Start of GIVEN INFORMATION
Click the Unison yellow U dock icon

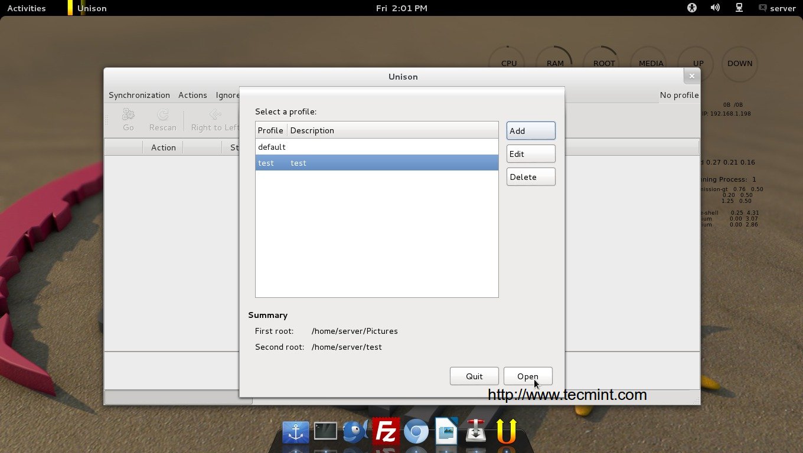(506, 432)
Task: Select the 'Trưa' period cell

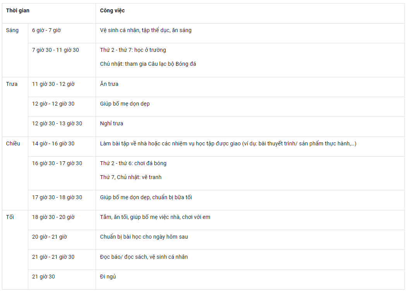Action: [x=15, y=107]
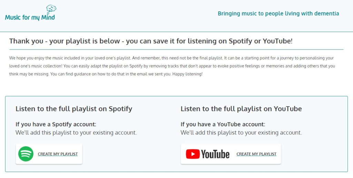Create my playlist on Spotify
Viewport: 353px width, 178px height.
pyautogui.click(x=58, y=154)

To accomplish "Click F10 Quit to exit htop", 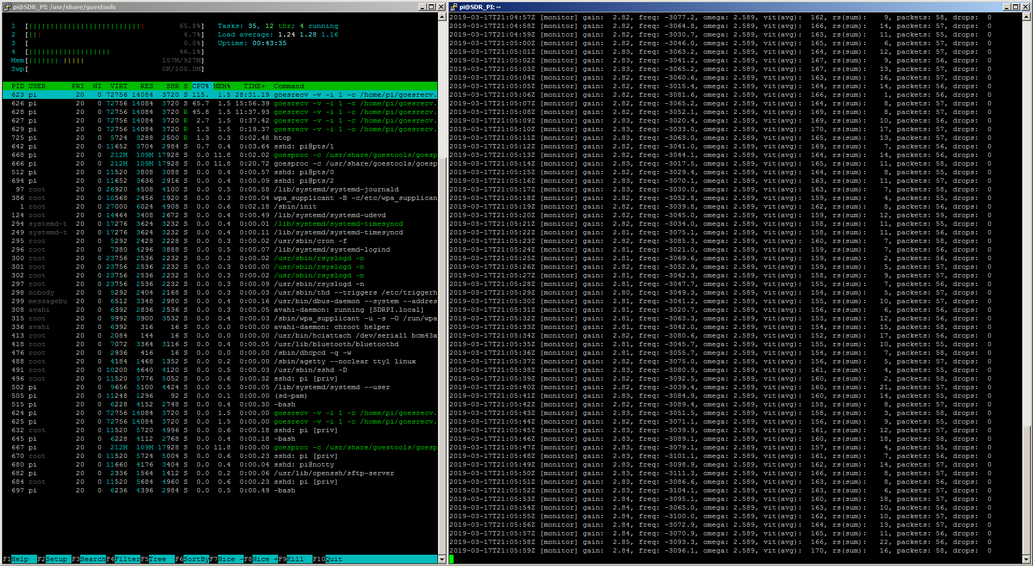I will (x=334, y=559).
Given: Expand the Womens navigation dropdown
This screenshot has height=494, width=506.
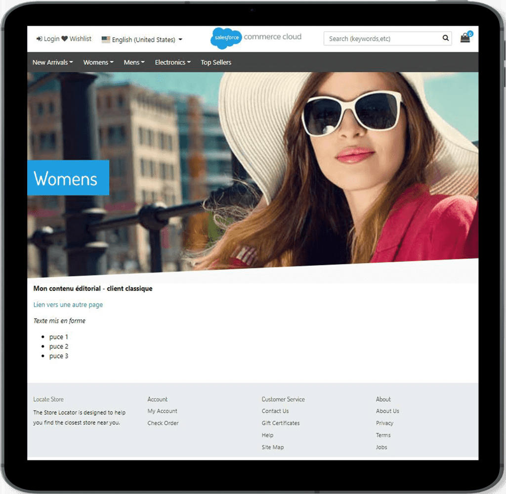Looking at the screenshot, I should pos(98,62).
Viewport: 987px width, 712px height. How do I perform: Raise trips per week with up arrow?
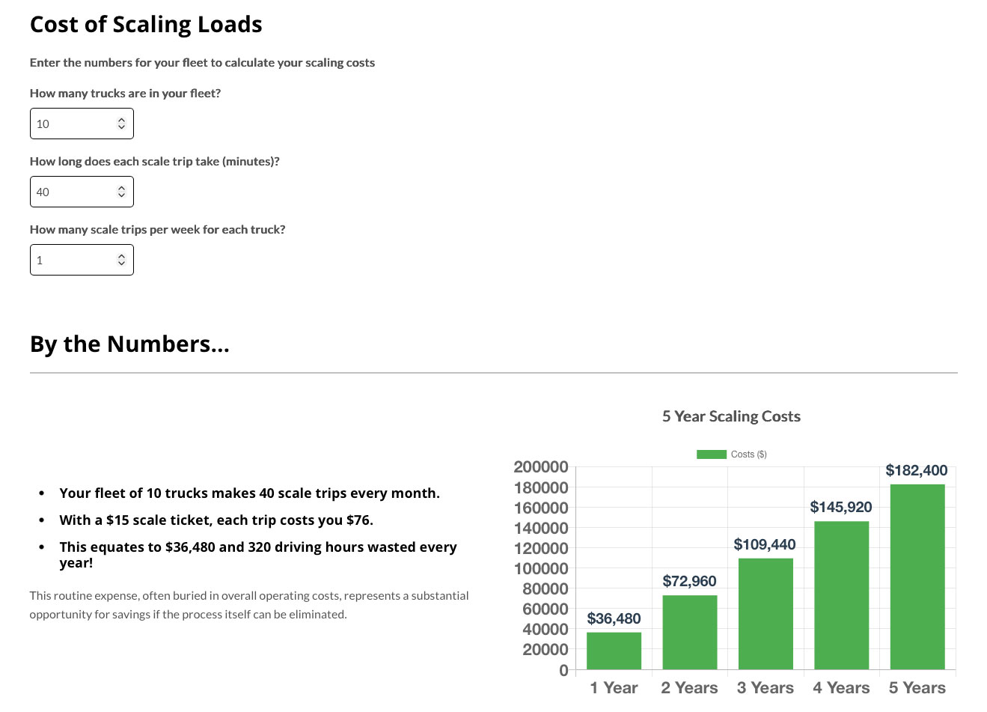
End of GIVEN INFORMATION
:: WHAT TO PRODUCE ::
Restate word for word the lines that begin at the one containing "Given: Expand the Womens navigation dropdown" and end with the final line of the records. Pictures stay out.

:: RESPONSE ::
Given: Expand the Womens navigation dropdown
This screenshot has height=494, width=506.
Looking at the screenshot, I should pos(98,62).
Viewport: 987px width, 712px height. How do I perform: Raise trips per week with up arrow?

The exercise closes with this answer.